だけどハリウッド進出第1弾の『バトルクリーク・ブロー』が不発に終わったせいで、ジャッキーにも譲れない想いが強烈にあったんでしょう。妥協せず自分の良さをしっかりここでアピールしないと!って。
なのでジャッキーは製作側と戦い、アジア圏で公開するバージョンを自ら改訂する権利を勝ち取り、自腹を切って再撮影&再編集を決行したそうで、私が当時劇場で観たのは恐らくその改訂版。今回、女性のヌードシーンを観て「あれっ? こんなシーンあったっけ?」って驚いたんだけど、DVDに収録されてるのはどうやら改訂前のアメリカ公開版みたいです。
そんなこんなで、ジャッキー・ファンの皆さんが本作を支持しない理由はよく解るんだけど、私はあまりに健全すぎるジャッキー映画(というよりジャッキーが演じるキャラ)が鼻について観なくなっちゃったクチなので、ダーティハリーの真似事をやらされてる本作のジャッキーは新鮮で逆に支持したくなります。

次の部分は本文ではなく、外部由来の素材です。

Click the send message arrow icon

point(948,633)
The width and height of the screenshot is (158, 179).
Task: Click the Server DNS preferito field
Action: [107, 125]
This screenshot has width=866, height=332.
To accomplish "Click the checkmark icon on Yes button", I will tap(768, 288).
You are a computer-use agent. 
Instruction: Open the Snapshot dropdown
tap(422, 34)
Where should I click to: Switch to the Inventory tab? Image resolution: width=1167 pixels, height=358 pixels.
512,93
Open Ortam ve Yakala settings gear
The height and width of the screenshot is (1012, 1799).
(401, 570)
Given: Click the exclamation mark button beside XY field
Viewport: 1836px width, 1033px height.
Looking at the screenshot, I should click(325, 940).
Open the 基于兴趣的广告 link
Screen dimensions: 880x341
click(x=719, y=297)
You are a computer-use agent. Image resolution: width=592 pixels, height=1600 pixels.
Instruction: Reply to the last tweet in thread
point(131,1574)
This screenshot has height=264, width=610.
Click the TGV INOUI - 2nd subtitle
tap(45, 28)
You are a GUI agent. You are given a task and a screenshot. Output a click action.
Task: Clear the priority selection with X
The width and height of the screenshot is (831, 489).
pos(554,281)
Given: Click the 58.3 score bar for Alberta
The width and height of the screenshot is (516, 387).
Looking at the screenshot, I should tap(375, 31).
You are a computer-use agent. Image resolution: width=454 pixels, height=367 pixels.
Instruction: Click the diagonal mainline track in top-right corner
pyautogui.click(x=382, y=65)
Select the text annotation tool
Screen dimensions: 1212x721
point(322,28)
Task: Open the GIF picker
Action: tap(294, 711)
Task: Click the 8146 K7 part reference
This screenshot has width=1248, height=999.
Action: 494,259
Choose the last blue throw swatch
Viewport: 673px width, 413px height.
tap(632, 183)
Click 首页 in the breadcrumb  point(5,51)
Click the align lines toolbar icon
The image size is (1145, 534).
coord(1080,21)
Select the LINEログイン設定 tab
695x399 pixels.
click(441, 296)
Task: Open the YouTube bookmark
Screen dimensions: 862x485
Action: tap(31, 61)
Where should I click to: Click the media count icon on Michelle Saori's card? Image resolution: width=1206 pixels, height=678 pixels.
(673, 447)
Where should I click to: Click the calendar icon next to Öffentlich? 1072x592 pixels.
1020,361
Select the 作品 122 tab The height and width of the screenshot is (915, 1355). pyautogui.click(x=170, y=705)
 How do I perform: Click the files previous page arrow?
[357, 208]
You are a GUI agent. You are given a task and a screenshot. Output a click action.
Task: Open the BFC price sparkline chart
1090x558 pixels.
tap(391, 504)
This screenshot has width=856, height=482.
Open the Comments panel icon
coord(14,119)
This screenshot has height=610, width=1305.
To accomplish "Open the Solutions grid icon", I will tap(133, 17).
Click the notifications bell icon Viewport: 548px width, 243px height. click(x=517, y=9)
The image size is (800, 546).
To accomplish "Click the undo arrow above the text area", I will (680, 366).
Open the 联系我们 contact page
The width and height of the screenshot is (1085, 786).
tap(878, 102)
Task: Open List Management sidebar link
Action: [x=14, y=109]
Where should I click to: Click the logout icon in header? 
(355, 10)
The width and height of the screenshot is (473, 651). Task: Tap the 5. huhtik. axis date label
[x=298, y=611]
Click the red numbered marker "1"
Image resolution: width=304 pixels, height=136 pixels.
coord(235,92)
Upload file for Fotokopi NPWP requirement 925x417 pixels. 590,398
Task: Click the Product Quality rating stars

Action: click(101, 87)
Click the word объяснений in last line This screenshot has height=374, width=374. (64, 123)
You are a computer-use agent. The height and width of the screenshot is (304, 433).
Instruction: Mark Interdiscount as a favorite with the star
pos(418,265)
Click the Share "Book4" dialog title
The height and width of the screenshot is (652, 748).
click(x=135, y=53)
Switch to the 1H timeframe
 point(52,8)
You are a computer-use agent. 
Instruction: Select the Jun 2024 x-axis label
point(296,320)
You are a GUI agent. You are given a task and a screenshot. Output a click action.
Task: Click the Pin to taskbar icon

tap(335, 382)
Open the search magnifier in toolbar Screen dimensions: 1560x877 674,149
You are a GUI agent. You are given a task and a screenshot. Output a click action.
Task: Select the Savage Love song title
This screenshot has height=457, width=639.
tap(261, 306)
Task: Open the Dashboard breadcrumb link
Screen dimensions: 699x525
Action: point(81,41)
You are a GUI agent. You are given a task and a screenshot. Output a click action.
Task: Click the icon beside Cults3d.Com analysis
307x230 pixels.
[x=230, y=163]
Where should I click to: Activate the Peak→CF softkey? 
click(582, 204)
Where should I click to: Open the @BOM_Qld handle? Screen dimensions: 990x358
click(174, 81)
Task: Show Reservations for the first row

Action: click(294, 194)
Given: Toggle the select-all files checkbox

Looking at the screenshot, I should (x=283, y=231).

ジャッキー映画として観れば、ドンパチがメインの本作は確かに物足りない。けど、いかにもアメリカンなポリスムービーにジャッキー・チェンが出てる違和感こそが、今となっては唯一無二の見所になってると私は思います。
しかしそれにしても、ジャッキーが若い! スタローン先生もシュワちゃんもみんな若い! で、みんな還暦をとっくに過ぎた今でも現役アクションスターなんだから、ほんとに凄い!
実際に香港で起きた不動産王誘拐事件をモデルにした映画でして、それこそジャッキー映画によくあるコミカルさのない作品ですが、自分は好きです。
「プロテクター」も見てみようかな…。